**TASK DIRECTIONS:** Retype, word for word, only the lines from the one containing "Open the Writing score info icon" through the last line of the listing below. Pictures do not belong in the result.
• • •
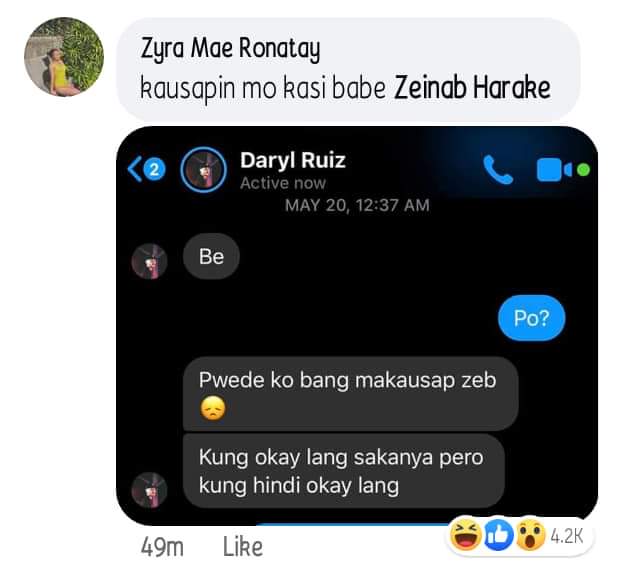Tap the phone call icon
Viewport: 623px width, 584px height.
[498, 170]
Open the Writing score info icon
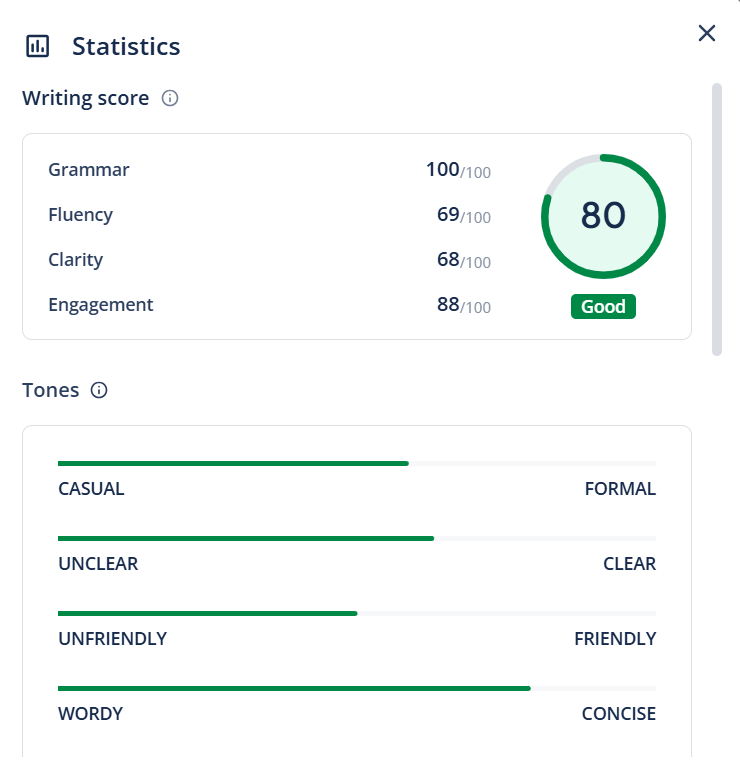This screenshot has width=740, height=781. [170, 98]
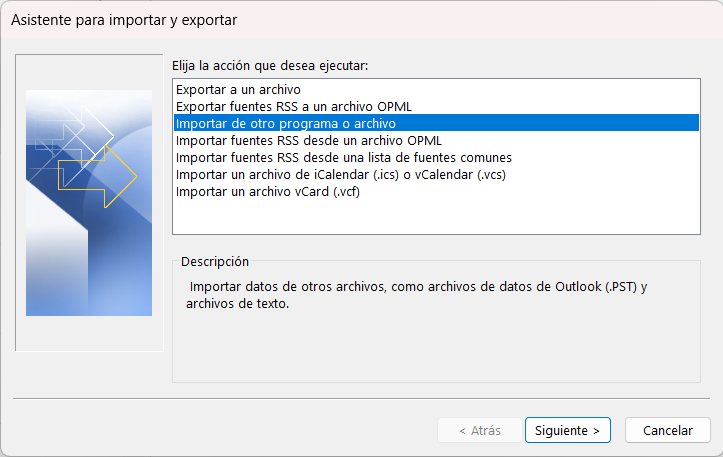The height and width of the screenshot is (457, 723).
Task: Click empty white space below the list options
Action: pos(436,217)
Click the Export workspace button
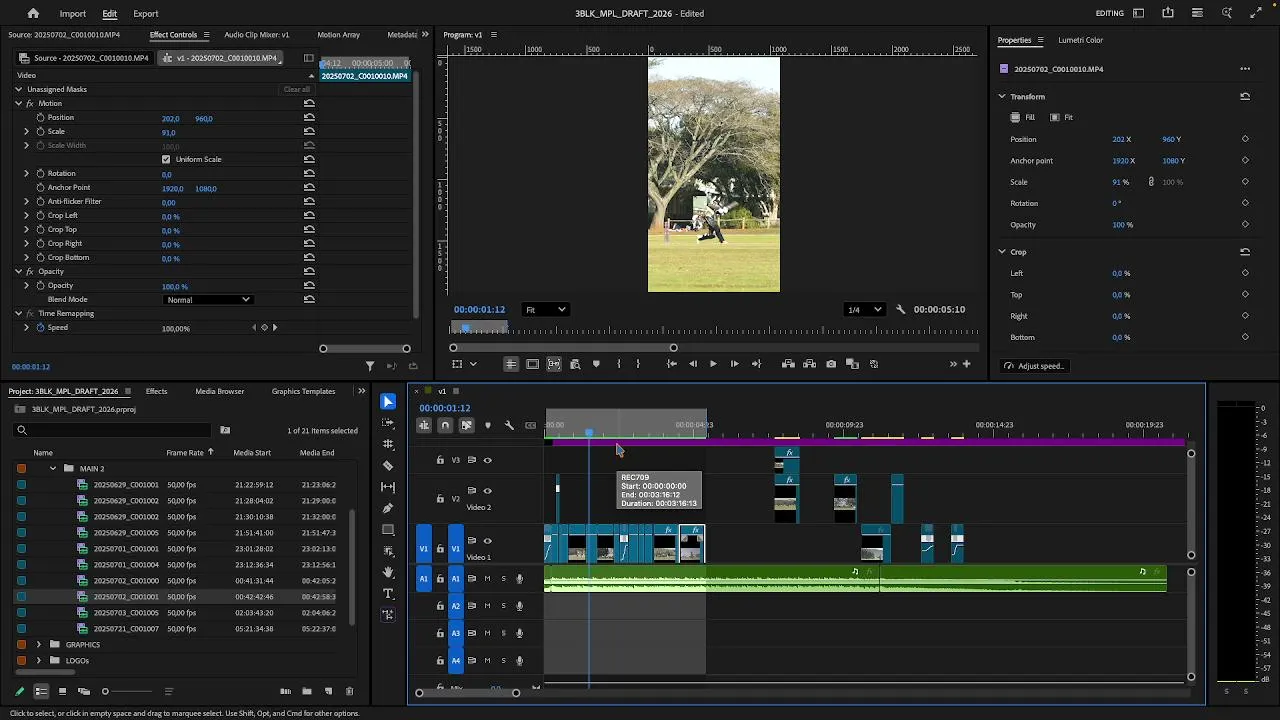This screenshot has width=1280, height=720. pos(146,14)
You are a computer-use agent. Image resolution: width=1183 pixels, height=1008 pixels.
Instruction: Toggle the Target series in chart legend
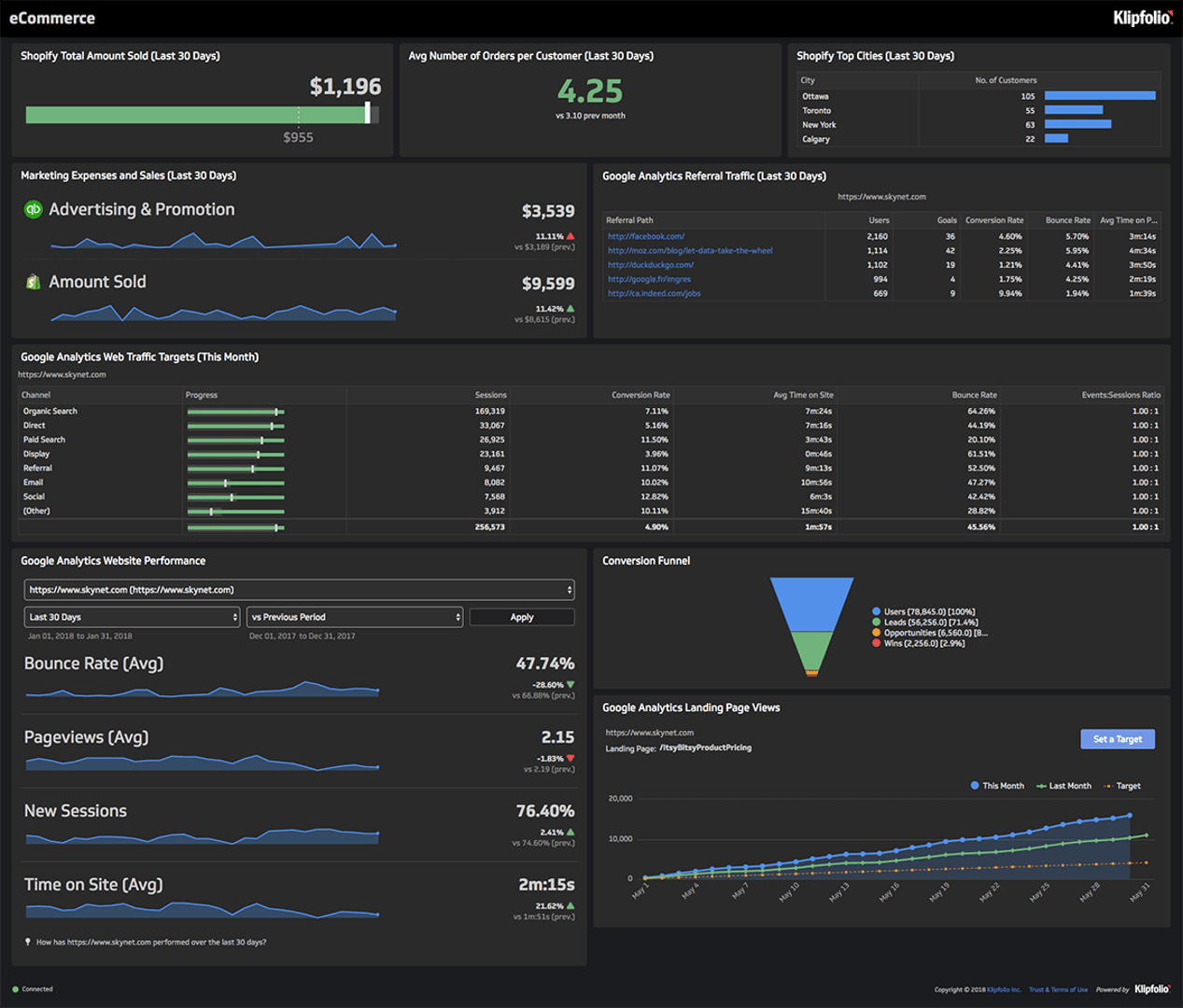click(x=1121, y=786)
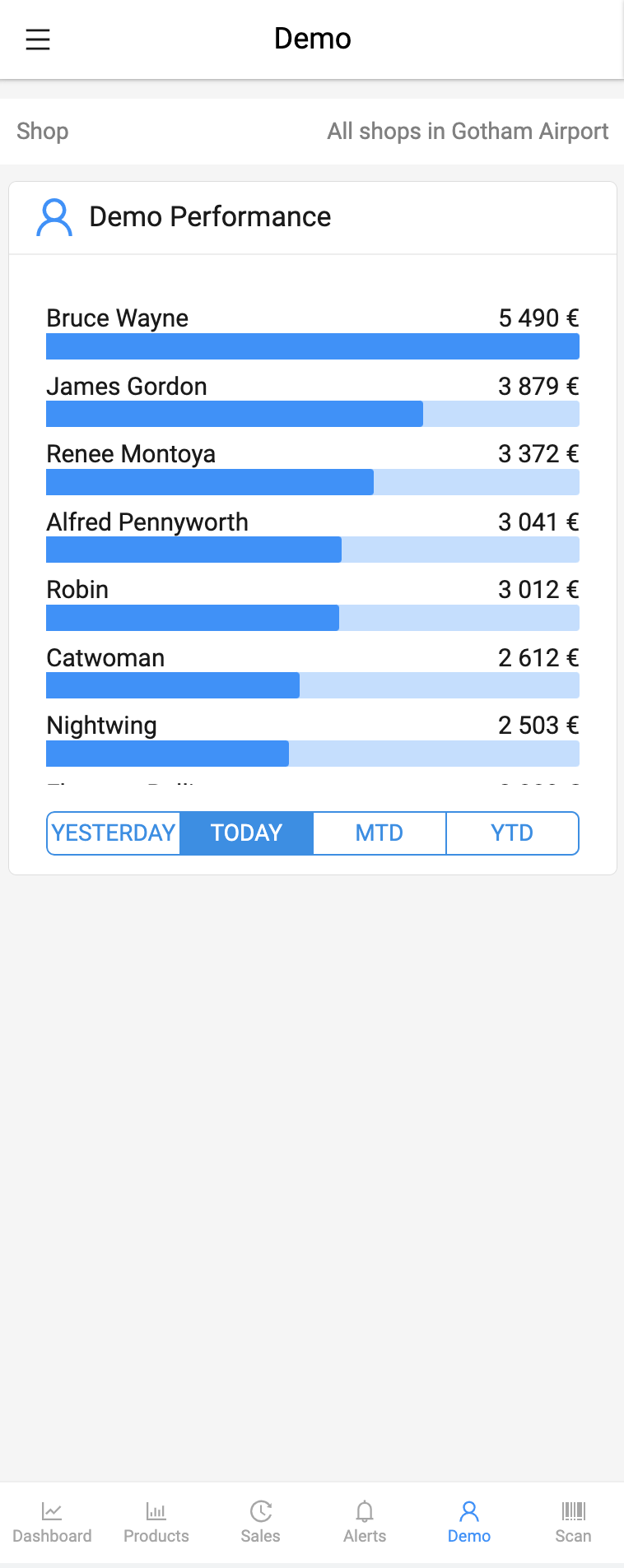The image size is (624, 1568).
Task: Open the hamburger menu
Action: click(38, 39)
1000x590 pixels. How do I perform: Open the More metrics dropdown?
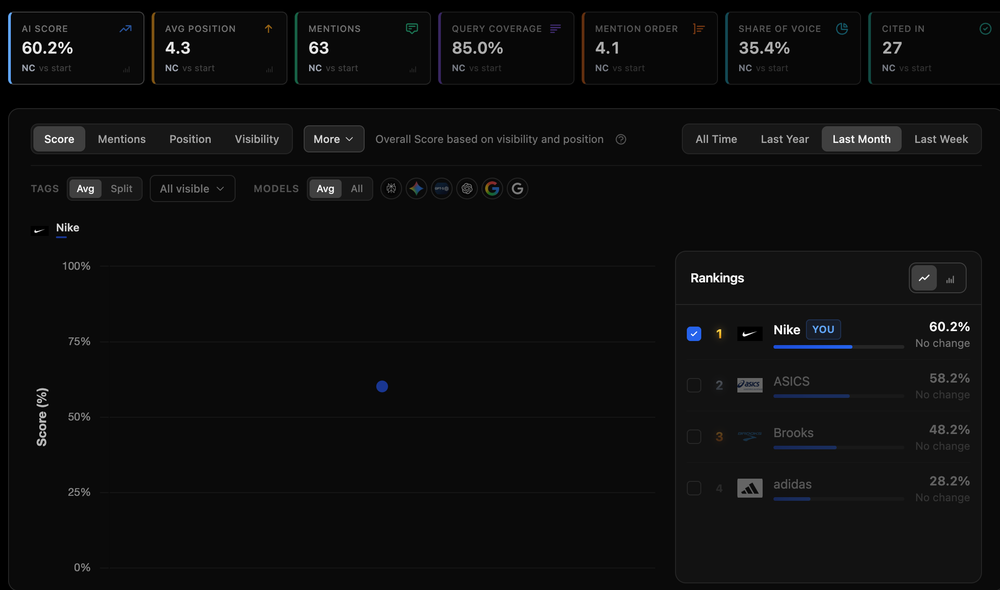(333, 139)
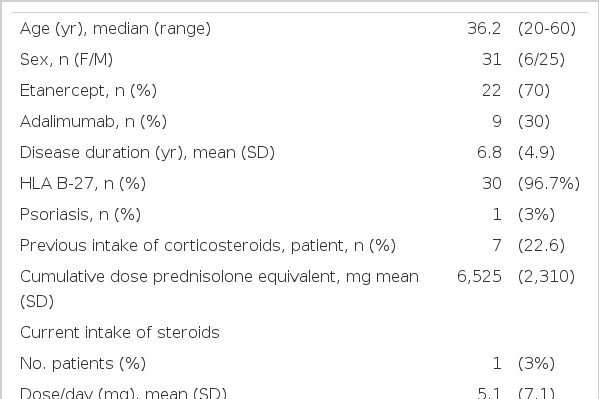Select the 'Adalimumab, n (%)' row text
Image resolution: width=599 pixels, height=399 pixels.
(93, 122)
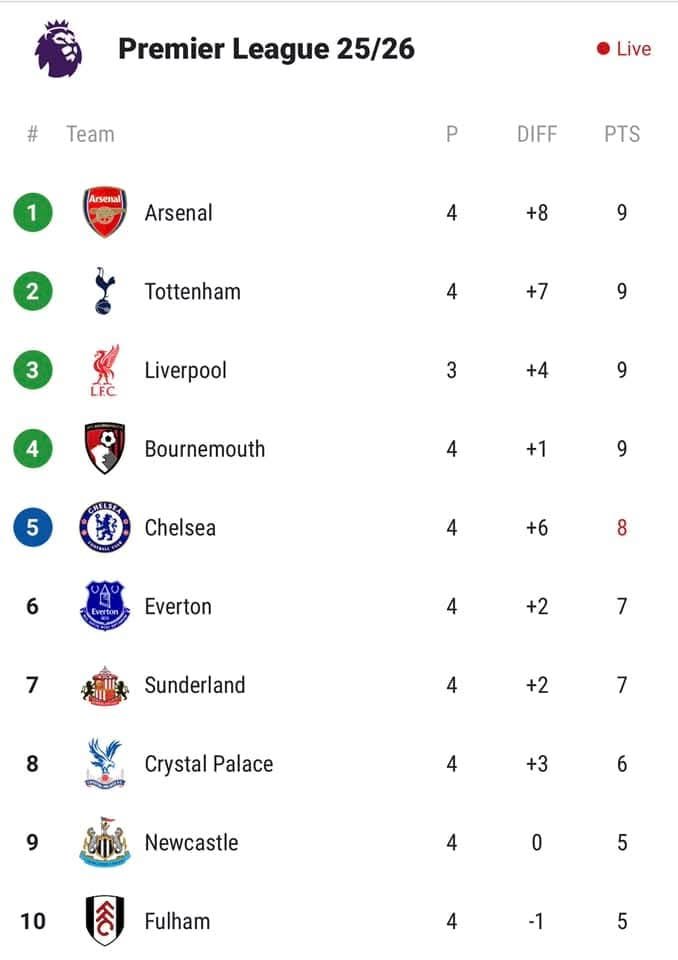Tap the Chelsea club crest

click(104, 527)
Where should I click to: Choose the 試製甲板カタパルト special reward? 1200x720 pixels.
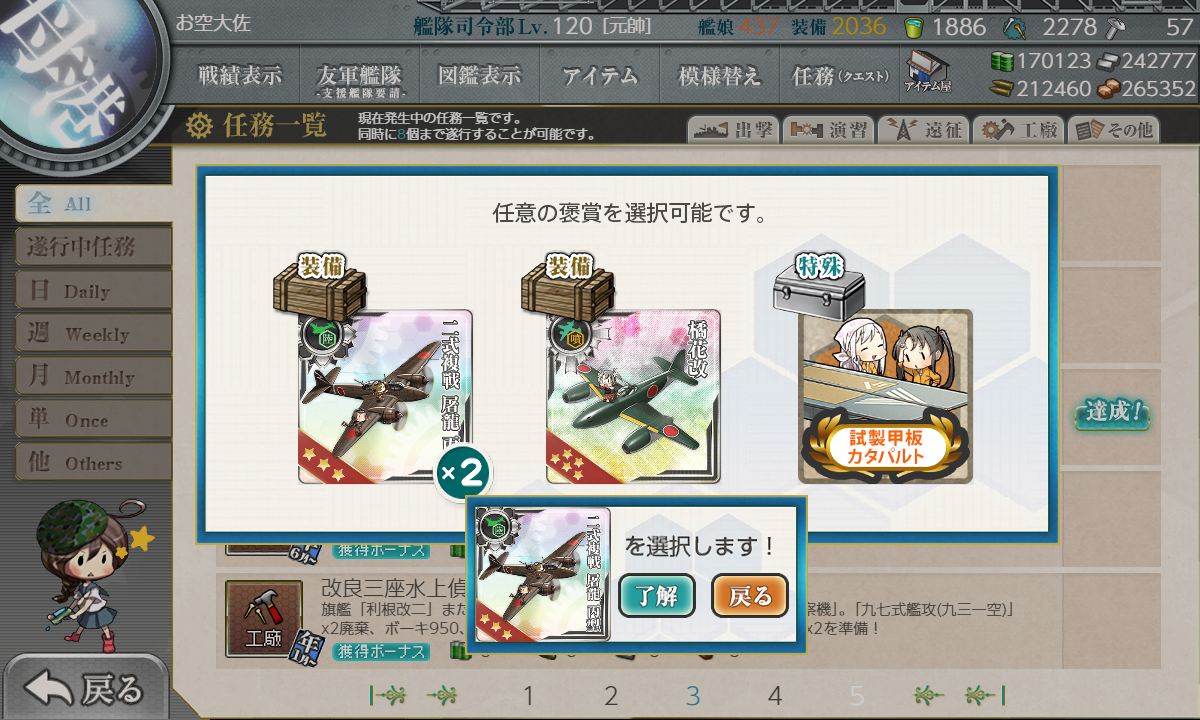pos(885,397)
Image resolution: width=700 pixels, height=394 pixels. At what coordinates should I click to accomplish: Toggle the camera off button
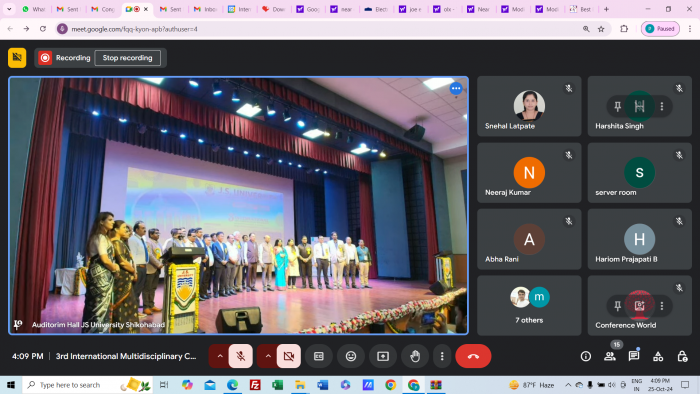[x=288, y=356]
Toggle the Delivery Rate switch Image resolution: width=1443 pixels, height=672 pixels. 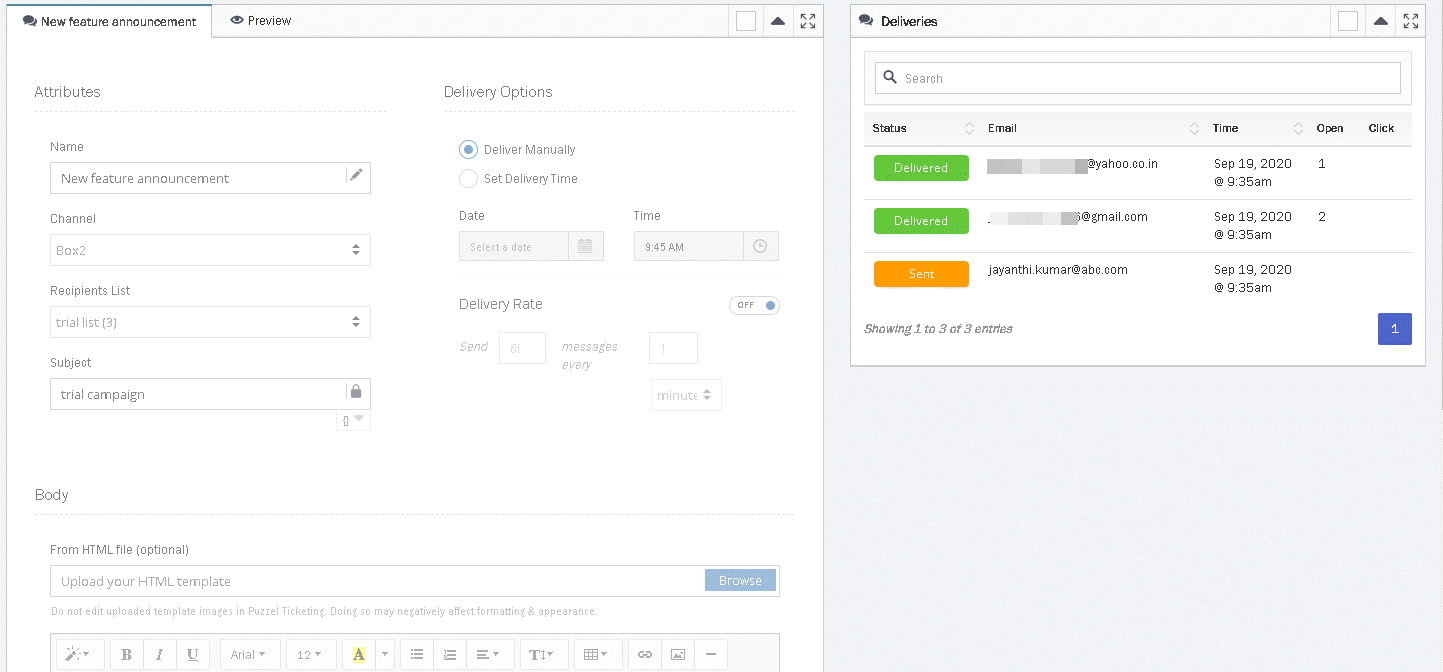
• • •
**WRITTEN SOLUTION:**
Open the Writing score info icon
This screenshot has width=740, height=781. [170, 98]
The height and width of the screenshot is (457, 723).
Task: Click empty white space below the list options
Action: pos(436,217)
Click the Export workspace button
This screenshot has width=1280, height=720. pos(146,14)
You are a computer-use agent. Image resolution: width=1183 pixels, height=1008 pixels.
Instruction: Toggle the Target series in chart legend
click(x=1121, y=786)
The image size is (624, 1568).
Task: Open the hamburger menu
Action: click(38, 39)
1000x590 pixels. How do I perform: Open the More metrics dropdown?
(333, 139)
Select the 'Adalimumab, n (%)' row text
Image resolution: width=599 pixels, height=399 pixels.
(93, 122)
Tap the Chelsea club crest

click(104, 527)
Where should I click to: Choose the 試製甲板カタパルト special reward? 1200x720 pixels.
pos(885,397)
Image resolution: width=700 pixels, height=394 pixels. At what coordinates should I click to accomplish: Toggle the camera off button
[x=288, y=356]
Toggle the Delivery Rate switch Image resolution: width=1443 pixels, height=672 pixels. 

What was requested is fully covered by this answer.